Marcia Anne Prestlien (née Henderson; July 22, 1929 – November 23, 1987) was an American actress. She made her Broadway debut as Wendy in the musical Peter Pan (1950), for which she won a Theatre World Award. Henderson also appeared in films such as All I Desire (1953), The Glass Web (1953), Canyon River (1956), and The Wayward Girl (1957).

==Early years==
Born in Andover, Massachusetts, and raised in Williamstown, Massachusetts, Henderson was the daughter of Mr. and Mrs. John D. Henderson.
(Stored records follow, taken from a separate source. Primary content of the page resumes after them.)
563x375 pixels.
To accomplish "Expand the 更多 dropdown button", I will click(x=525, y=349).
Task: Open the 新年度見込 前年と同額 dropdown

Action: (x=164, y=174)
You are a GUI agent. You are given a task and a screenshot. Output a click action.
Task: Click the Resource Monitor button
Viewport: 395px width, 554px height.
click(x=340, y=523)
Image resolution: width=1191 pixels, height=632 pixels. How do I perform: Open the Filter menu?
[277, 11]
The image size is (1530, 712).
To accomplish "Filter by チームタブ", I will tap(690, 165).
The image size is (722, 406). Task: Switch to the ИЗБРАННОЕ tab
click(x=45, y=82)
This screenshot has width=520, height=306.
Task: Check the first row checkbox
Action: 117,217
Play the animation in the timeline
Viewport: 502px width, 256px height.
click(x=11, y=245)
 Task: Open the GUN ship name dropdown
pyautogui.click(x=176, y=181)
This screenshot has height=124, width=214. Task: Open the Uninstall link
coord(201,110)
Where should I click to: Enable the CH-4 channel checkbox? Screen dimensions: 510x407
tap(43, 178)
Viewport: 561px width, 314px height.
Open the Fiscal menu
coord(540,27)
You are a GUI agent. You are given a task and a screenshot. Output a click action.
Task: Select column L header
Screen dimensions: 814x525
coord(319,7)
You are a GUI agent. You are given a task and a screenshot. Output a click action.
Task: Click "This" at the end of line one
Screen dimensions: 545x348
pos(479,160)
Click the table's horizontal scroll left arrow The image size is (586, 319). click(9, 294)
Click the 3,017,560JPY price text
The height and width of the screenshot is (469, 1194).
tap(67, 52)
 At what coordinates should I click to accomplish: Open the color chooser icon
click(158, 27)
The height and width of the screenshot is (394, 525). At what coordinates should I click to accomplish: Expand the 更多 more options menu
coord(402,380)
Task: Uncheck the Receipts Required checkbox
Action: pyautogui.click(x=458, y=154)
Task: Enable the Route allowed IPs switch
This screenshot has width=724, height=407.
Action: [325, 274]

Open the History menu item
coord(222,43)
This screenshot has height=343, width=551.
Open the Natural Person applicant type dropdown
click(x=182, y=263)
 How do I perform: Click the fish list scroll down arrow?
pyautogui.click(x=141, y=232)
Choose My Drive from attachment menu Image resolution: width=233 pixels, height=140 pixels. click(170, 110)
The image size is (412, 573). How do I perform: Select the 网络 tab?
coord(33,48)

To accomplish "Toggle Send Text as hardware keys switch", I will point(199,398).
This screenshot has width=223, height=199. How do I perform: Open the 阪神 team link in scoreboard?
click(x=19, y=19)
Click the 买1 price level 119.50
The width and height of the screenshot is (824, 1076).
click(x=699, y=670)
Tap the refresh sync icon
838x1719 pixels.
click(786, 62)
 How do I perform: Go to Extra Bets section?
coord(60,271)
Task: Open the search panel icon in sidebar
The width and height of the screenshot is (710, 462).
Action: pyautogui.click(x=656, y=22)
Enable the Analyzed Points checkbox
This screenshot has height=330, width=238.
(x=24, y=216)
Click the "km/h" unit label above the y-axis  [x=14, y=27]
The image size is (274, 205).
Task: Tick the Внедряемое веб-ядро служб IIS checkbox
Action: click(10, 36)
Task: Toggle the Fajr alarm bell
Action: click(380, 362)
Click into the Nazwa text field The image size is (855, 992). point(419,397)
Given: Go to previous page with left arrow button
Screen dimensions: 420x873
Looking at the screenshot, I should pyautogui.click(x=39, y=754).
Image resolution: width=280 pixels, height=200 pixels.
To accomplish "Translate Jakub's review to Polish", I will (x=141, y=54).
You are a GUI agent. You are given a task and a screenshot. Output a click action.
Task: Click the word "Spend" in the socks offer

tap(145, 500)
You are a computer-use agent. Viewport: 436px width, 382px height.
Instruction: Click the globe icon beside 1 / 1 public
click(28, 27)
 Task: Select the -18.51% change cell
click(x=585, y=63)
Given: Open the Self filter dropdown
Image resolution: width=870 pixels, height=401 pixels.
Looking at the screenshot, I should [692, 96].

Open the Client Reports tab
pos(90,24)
She graduated from Williamstown High School in 1947 and from the American Academy of Dramatic Arts in 1949. Her high school activities included cheerleading and playing basketball and soccer. She also was editor of the school's newspaper and wrote articles for two professional newspapers in her area.

==Stage==
Henderson played Wendy in the 1950 Broadway musical version of Peter Pan, which starred Jean Arthur as Peter Pan and is a different adaption of the story than the one made famous four years later starring Mary Martin. Her co-star was Boris Karloff in the dual roles of George Darling and Captain Hook. Reviewers at The New York Times and the New York Herald Tribune praised her performance, for which she won a 1949–50 Theatre World Award. The show ran for 321 performances, closing on January 27, 1951.

She had the lead in the touring company of The Moon Is Blue. She performed in the first play of the Williamstown Theatre Festival in 1955.

==Television==
Henderson's first regular role on TV was playing Kathleen Anderson on The Aldrich Family. In 1951, she co-starred in Two Girls Named Smith, a 30-minute program broadcast on Saturdays on ABC. She co-starred with Peter Lawford in Dear Phoebe, a situation comedy on NBC in 1954–1955. Henderson had a lead guest role in a 1958 episode of The Restless Gun, with John Payne in the title role.

In 1959 she played secretary and personal assistant Dorothy Brown in the short-lived series World of Giants with co-stars Marshall Thompson and Arthur Franz, and appeared with Gene Barry in Bat Masterson, with Steve McQueen in an episode of Wanted Dead or Alive called "The Hostage", and with Henry Fonda in The Deputy, episode "The Silent Gun".

==Film==
Henderson had featured roles in the 1953 dramas Thunder Bay starring James Stewart and All I Desire starring Barbara Stanwyck. She then had co-star billing in Back to God's Country with Rock Hudson, and The Glass Web with Edward G. Robinson the same year.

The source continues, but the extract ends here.